NEW DELHI: Stressing that secularism cannot contradict plurality prevalent in the country, the Law Commission of India on Friday said that a uniform civil code is “neither necessary nor desirable at this stage” and instead submitted a consultation paper on family laws. Two years ago, the 21st Law Commission of India was asked to examine the feasibility of a uniform civil code as enshrined in the Constitution. The law panel in its 185-page report noted that the mere existence of religious differences does not imply discrimination, and is instead indicative of a robust democracy.
“The best way forward may be to preserve the diversity of personal laws but at the same time ensure that personal laws do not contradict fundamental rights guaranteed under the Constitution of India,” the paper read.
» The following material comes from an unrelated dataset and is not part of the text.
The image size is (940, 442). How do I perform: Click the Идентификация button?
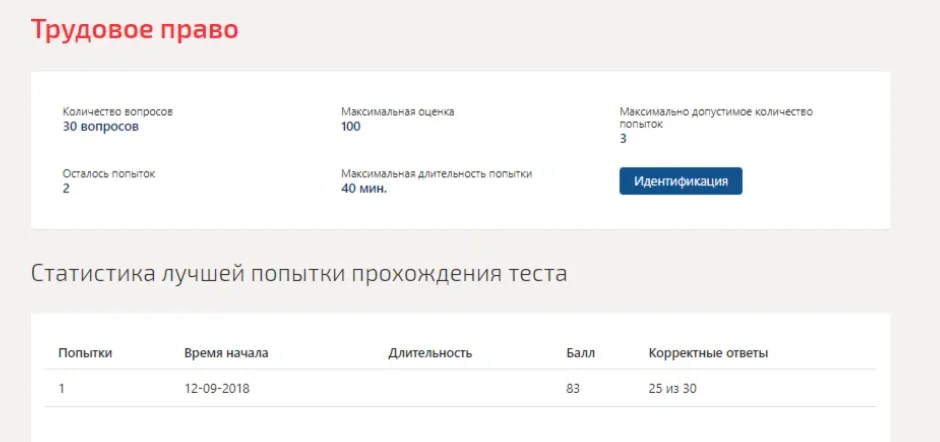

It suggested that the legislature first consider guaranteeing equality within communities between men and women, rather than equality between communities.
Calling for reforms across religions, the commission stated that codification of different personal laws can help achieve certain universal principles that prioritise equity rather than the imposition of a uniform code.
Acknowledging the role of a woman in a household, the panel said regardless of her financial contribution, she should get an equal part of the property gained after marriage if the relationship ends in divorce. The report suggested that all property acquired after the marriage of either spouse be treated as a unit between the couple.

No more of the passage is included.